The system you just submitted to takes care of the rest. It follows the instructions in your app.yaml file to know which files it needs to include in the submit, and the submit takes place from a proprietary local piece of software running on your machine, called the GoogleAppEngineLauncher. Almost everything but the code of your web app, and the API you need to work through to make it kosher are abstracted away… in a really big way… in a way that people used-to keeping tabs on lower-level system stuff (and found that a source of huge advantage) won’t necessarily be comfortable with. It’s like reliance on the infrastructure of the cloud in a very similar fashion to the reliance on the privacy of the cloud. You can’t understand everything, nor are you expected to. If you follow the simple rules, your data will be kept safe, and the amount of computing resources you need to satisfy your suddenly interested (the Slashdot effect) audience happy is transparently and seamlessly provided.
It’s a lot to get used to, conceptually.
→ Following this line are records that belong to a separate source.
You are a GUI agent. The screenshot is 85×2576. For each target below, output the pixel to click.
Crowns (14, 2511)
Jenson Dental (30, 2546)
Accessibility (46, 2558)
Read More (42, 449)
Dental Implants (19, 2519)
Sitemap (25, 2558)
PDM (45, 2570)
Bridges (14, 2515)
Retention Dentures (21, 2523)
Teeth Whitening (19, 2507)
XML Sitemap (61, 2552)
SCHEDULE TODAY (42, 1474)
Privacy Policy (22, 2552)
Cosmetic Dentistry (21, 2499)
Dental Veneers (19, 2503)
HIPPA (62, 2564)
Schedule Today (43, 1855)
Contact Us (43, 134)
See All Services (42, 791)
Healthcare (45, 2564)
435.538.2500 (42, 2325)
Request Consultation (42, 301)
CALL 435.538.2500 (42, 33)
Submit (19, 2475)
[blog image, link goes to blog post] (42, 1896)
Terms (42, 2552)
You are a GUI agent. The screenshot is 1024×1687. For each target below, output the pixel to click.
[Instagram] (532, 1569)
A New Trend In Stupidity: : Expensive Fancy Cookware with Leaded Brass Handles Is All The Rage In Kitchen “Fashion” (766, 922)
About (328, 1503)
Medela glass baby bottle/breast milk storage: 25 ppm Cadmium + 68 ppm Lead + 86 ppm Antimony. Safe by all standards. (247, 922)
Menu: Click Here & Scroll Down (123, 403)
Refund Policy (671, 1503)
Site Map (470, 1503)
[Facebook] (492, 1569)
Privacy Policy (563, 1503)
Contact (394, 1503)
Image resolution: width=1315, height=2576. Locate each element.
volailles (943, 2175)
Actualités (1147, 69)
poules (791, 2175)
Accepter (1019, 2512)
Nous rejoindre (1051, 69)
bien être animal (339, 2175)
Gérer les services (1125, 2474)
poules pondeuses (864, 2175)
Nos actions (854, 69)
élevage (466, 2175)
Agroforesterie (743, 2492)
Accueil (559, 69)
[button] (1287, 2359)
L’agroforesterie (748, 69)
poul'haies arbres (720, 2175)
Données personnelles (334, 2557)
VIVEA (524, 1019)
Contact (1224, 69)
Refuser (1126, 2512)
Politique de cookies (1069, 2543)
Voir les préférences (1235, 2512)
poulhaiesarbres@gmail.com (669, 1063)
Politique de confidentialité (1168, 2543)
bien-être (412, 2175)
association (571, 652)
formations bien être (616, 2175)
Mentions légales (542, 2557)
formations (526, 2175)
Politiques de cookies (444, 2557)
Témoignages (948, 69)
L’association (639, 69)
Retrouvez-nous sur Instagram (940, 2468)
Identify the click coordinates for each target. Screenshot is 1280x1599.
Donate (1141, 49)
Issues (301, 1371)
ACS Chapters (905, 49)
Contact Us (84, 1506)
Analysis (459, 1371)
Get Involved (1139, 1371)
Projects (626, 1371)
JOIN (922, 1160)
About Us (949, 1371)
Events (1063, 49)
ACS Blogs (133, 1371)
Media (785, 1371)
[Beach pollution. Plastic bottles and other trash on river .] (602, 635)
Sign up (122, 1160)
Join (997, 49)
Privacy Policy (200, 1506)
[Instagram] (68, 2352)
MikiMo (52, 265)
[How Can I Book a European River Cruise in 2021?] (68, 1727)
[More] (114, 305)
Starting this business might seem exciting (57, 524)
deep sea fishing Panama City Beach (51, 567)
And I’m having trouble giving up tools that I have been getting used to, in defense-of and in order to promote the use-of many of those old-school approaches. My way yields significantly different advantages. But the advantages that are MORE IMPORTANT to clients like the ones my employer has are the advantages provided by the cloud and the Google App Engine. There are a lot of assurances there, and a really great business partner, if you only can get over that pesky GAE learning curve.